Chunkr AI Python Client
Chunkr AI provides a Python client for its open-source document intelligence platform, offering API services for document layout analysis, OCR, and semantic chunking. It transforms complex documents like PDFs, PPTs, Word files, and images into structured, RAG/LLM-ready data, aiming for high-quality output and improved AI application performance. The current version is 0.3.7, and the project shows active development with regular updates and blog posts on new features and models.
Warnings
- gotcha The Python SDK is currently in alpha and requires the `--pre` flag for installation.
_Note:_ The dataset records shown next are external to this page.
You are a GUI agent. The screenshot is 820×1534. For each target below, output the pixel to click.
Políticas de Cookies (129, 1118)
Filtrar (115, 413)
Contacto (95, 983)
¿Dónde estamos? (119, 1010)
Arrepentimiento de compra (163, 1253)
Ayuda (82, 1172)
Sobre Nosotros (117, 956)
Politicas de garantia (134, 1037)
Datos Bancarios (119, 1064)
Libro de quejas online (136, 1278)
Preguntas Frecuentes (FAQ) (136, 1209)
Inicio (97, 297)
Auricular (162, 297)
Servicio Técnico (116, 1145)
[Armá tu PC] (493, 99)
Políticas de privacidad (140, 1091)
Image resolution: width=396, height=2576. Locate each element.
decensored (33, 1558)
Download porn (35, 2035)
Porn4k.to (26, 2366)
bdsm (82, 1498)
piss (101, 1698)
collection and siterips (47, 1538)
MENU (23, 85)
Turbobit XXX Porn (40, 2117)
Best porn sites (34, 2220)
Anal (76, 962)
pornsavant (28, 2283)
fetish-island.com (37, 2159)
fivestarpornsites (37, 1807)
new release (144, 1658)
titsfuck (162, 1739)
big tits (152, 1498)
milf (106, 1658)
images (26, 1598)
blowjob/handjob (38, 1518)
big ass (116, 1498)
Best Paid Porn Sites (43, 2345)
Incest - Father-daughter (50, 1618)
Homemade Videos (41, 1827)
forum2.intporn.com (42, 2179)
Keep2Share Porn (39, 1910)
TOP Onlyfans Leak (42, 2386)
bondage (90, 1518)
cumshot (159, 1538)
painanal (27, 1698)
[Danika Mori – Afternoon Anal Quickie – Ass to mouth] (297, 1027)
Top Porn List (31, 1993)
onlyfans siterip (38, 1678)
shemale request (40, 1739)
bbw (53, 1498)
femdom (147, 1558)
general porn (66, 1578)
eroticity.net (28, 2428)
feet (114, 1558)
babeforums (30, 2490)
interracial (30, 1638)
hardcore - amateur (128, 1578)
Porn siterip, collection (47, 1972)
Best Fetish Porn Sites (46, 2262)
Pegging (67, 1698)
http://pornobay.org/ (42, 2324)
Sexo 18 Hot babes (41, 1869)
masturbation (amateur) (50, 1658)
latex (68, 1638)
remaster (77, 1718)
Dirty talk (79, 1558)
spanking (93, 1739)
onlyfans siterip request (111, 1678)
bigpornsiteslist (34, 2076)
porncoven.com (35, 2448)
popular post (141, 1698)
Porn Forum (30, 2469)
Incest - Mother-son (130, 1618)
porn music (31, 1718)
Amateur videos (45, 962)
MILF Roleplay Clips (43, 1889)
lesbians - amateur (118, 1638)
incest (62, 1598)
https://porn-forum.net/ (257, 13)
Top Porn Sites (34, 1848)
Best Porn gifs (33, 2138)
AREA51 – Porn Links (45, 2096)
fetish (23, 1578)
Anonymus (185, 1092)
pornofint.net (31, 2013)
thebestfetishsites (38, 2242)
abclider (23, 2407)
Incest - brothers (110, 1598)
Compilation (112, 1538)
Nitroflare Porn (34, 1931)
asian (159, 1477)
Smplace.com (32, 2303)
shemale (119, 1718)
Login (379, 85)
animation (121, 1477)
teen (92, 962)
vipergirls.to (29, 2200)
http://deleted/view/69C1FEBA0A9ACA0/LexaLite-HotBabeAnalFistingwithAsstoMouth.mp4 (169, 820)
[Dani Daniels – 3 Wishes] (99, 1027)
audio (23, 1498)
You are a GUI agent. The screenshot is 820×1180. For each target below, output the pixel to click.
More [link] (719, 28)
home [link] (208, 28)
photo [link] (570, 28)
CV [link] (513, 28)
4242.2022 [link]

This indicates that the API might be subject to changes before a stable release.
- breaking There are two distinct versions: an open-source AGPL self-hosted version and a fully managed Cloud API. They use different underlying models (community/open-source vs. proprietary in-house), leading to differences in accuracy, speed, and available features (e.g., Excel support is Cloud API exclusive).
- gotcha API key is required for authentication with the Chunkr AI Cloud API. Failing to provide a valid key will result in authentication errors.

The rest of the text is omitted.